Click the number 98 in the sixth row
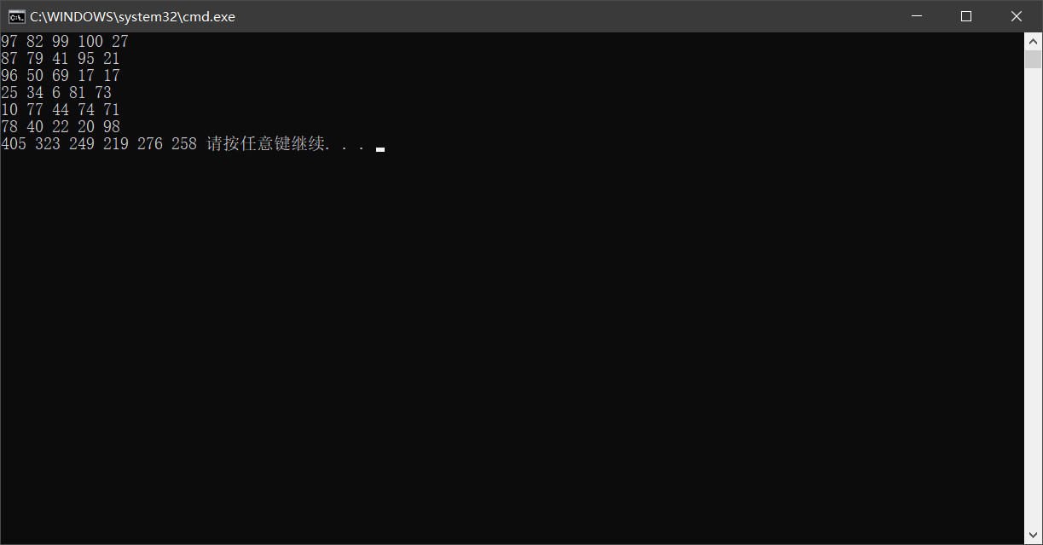 pyautogui.click(x=112, y=127)
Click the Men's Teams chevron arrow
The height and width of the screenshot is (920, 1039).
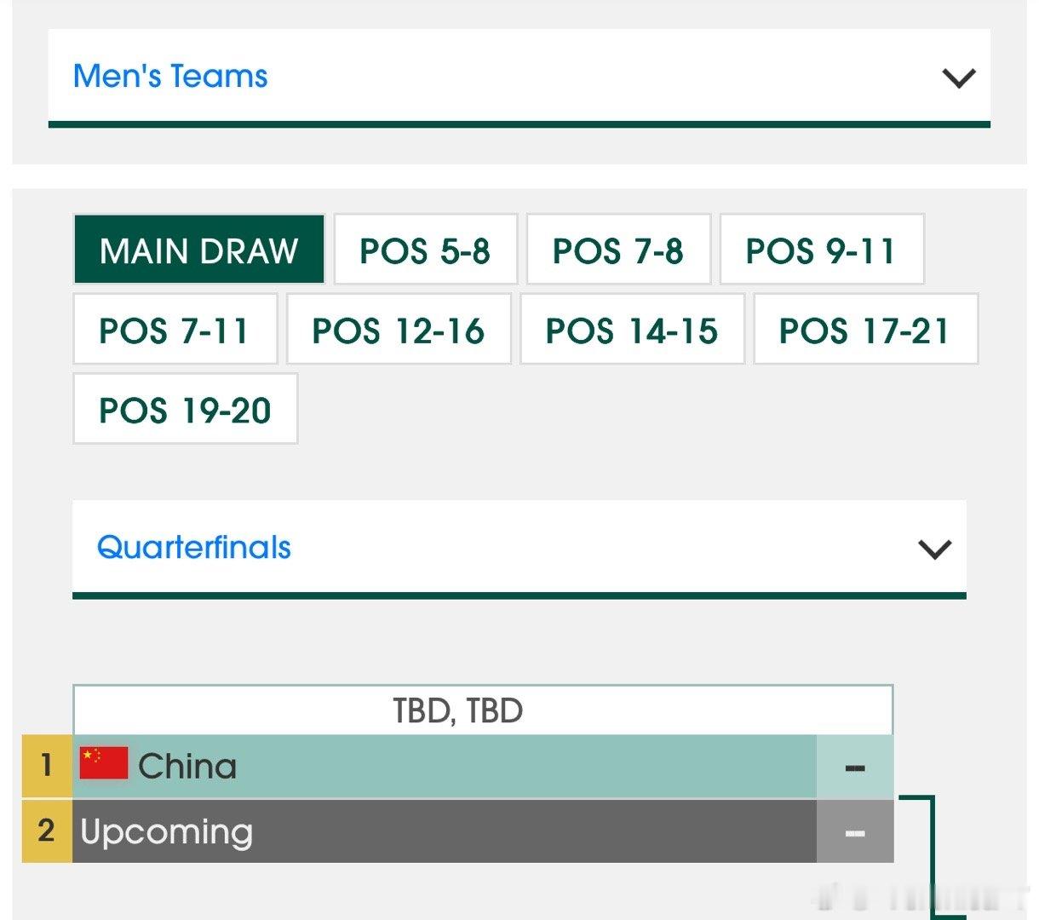pos(958,78)
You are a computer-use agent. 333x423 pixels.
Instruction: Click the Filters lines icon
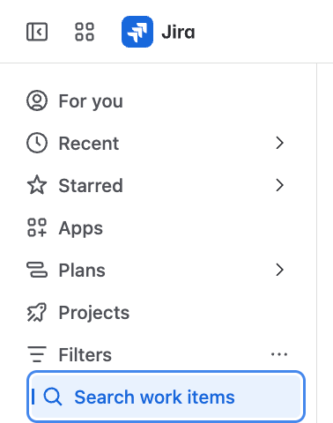(x=37, y=354)
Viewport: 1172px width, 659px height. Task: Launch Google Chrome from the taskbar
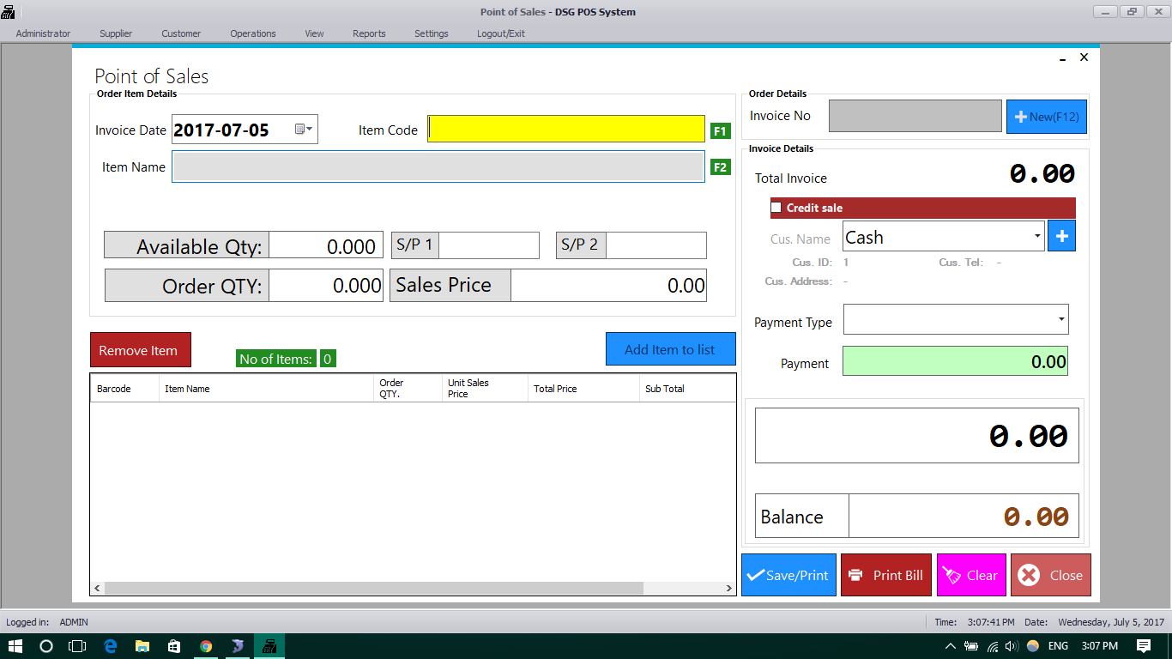pos(206,645)
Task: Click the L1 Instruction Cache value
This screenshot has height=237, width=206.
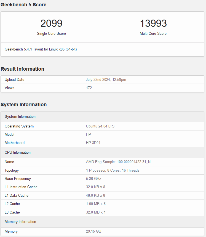Action: tap(95, 187)
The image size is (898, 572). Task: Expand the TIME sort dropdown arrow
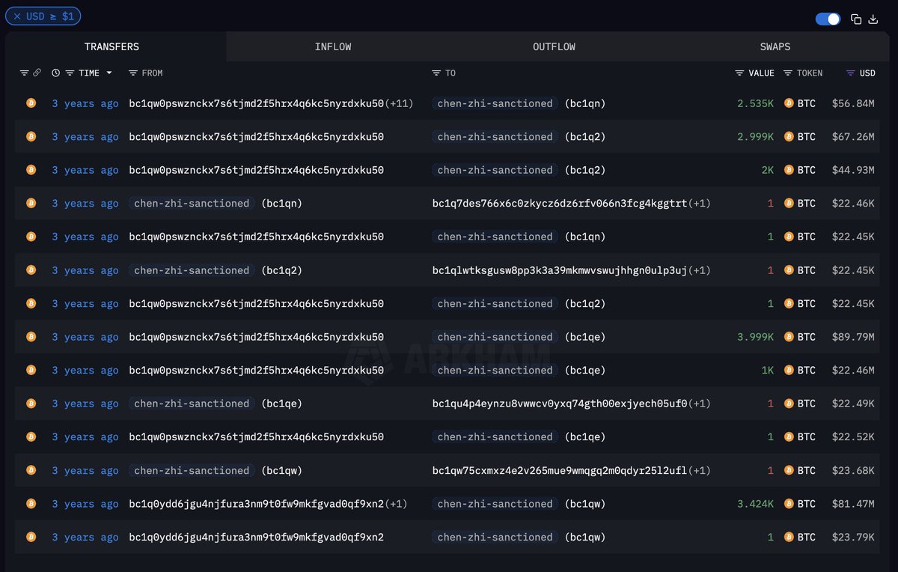109,73
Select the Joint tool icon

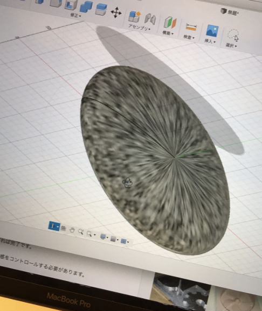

### WHAT TO DO
After locating the line that contains "This screenshot has height=237, width=206.", output it and all later lines through the end of the material exactly, leaving out pictures.

### PROBLEM SOLUTION
This screenshot has height=237, width=206.
Action: tap(95, 187)
The image size is (898, 572). Task: Expand the TIME sort dropdown arrow
109,73
Select the Joint tool icon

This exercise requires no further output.